Skool May be able to capture the packets to confirm

When capturing trafic from the GUI, there is no vlan information. (maybe we can add something like `-e vlan` on tcpdump)

I missed my today's renew to test the patch, I will try it tomorrow.

About IPv6, maybe the existing rule already works : https://github.com/opnsense/core/blob/master/src/etc/inc/filter.lib.inc#L371

Edit: I disabled my rule, applied the patch and I can see these rules on pfctl -sr
pass out log quick on vlan0.832 proto udp from any port = dhcpv6-client to any port = dhcpv6-server set ( prio 6 ) keep state label "af991f951c9d5dd7679e1defbf9ee033"
pass out log on vlan0.832 proto udp from any port = bootpc to any port = bootps set ( prio 6 ) keep state label "ef42d12f986749549ec90dcd3d0e3521"

so it looks good. I will confirm it tomorrow.

[franco]

Yes, for now let's assume the IPv6 rule works as is and do the same for IPv4.  :)

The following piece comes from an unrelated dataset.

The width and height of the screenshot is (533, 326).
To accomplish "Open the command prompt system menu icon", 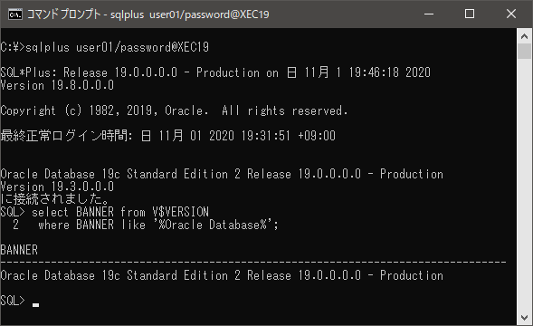I will pos(15,14).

I just need confirmation for the 'adv_dhcp_send_options' used for DHCP IPv4 -- I'm assuming vlan-pcp is set there (to the same value as IPv6 priority).


Cheers,
Franco

[skool]

I just need confirmation for the 'adv_dhcp_send_options' used for DHCP IPv4 -- I'm assuming vlan-pcp is set there (to the same value as IPv6 priority).

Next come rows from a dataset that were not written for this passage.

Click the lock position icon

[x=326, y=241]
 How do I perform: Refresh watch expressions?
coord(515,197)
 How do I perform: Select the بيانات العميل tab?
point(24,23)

Not sure to understand, but on my setup, I added `vlan-pcp 6` on DHCPv4 `Option Modifiers`field on the GUI.

[Sisyphe]

Looking at Franco's code it seems that the prio on DHCPv4 will be set from the prio configured for DHCPv6 with the proposed patch:

Code Select Expand


if (isset($intfinfo['dhcp6vlanprio'])) {
                     $dhcpv4_opts['set-prio'] = $intfinfo['dhcp6vlanprio'];
                }


If that works, it will be good to have a prio field in the UI like the "Use VLAN priority" drop-down for DHCPv6. Alternatively it should be possible to parse the DHCPv4 "Option Modifiers" field as we used it to set prio with value 'vlan-pcp 6' for Orange FR.

Thanks.

[nivek1612]

updated to latest version (I had rolled back to test)
applied patch and removed firewall rule

Need to wait 24 hours now for renewal

[skool]

Hello,

My DHCP renew didnt worked today, with the patch.
I tried to capture the packets with vlan informations but my tcpdump filter was not correct.

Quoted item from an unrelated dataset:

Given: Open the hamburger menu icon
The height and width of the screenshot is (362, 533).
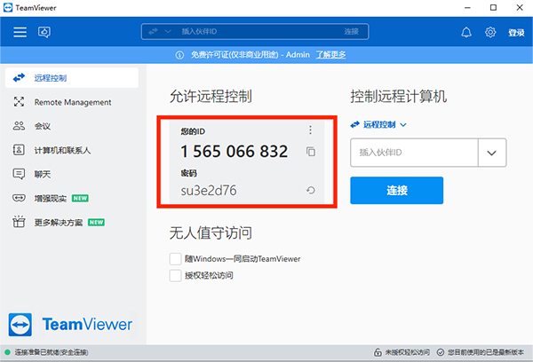Looking at the screenshot, I should pos(20,32).
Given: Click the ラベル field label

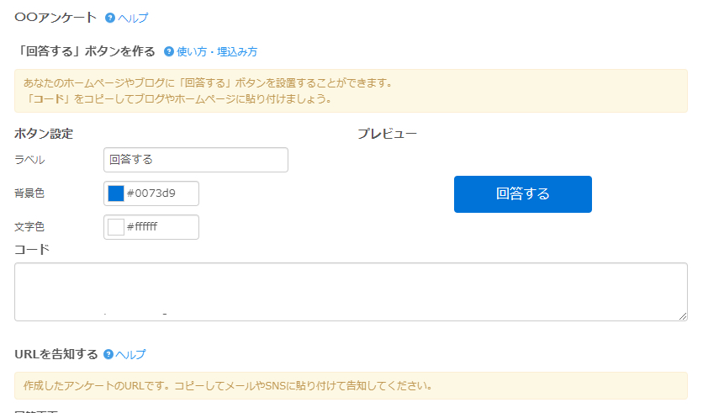Looking at the screenshot, I should [x=29, y=160].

I will made other tests with tcpdump and try to capture my renewal tomorrow.

edit: it seems that this tcpdump command works to capture dhcp packets with vlan informations

/usr/sbin/tcpdump -i igb5 -n -U -w test_dhcp.pcap -c 100 -e vlan and ip and port 67 and udp

I need to capture on the main interface (igb5 for me) not on vlan0.832

[nivek1612]

If you share the filters I can also do a capture
My renewal is at noon tomorrow

[skool]

something interesting

without the patch :

Code Select Expand


root@opnsense:~ # pfctl -sr | grep vlan0.832 | grep "pass out"
pass out log quick on vlan0.832 proto udp from any port = dhcpv6-client to any port = dhcpv6-server set ( prio 6 ) keep state label "af991f951c9d5dd7679e1defbf9ee033"
pass out log on vlan0.832 proto udp from any port = bootpc to any port = bootps keep state label "b8e1da9ac60ce8edb8e5a84bc5cec53e"
pass out log route-to (vlan0.832 83.202.24.1) inet from (vlan0.832) to ! (vlan0.832:network) flags S/SA keep state allow-opts label "6790f631ba77b3835a88204bb2162f65"


and with the patch

Code Select Expand


root@opnsense:~ # pfctl -sr | grep vlan0.832 | grep "pass out"
pass out log quick on vlan0.832 proto udp from any port = dhcpv6-client to any port = dhcpv6-server set ( prio 6 ) keep state label "af991f951c9d5dd7679e1defbf9ee033"
pass out log on vlan0.832 proto udp from any port = bootpc to any port = bootps set ( prio 6 ) keep state label "ef42d12f986749549ec90dcd3d0e3521"
pass out log route-to (vlan0.832 83.202.24.1) inet from (vlan0.832) to ! (vlan0.832:network) flags S/SA keep state allow-opts label "6790f631ba77b3835a88204bb2162f65"


I can see the patch correctly set the prio to 6 on the default rule
but it's not a quick rule, maybe another one interfer.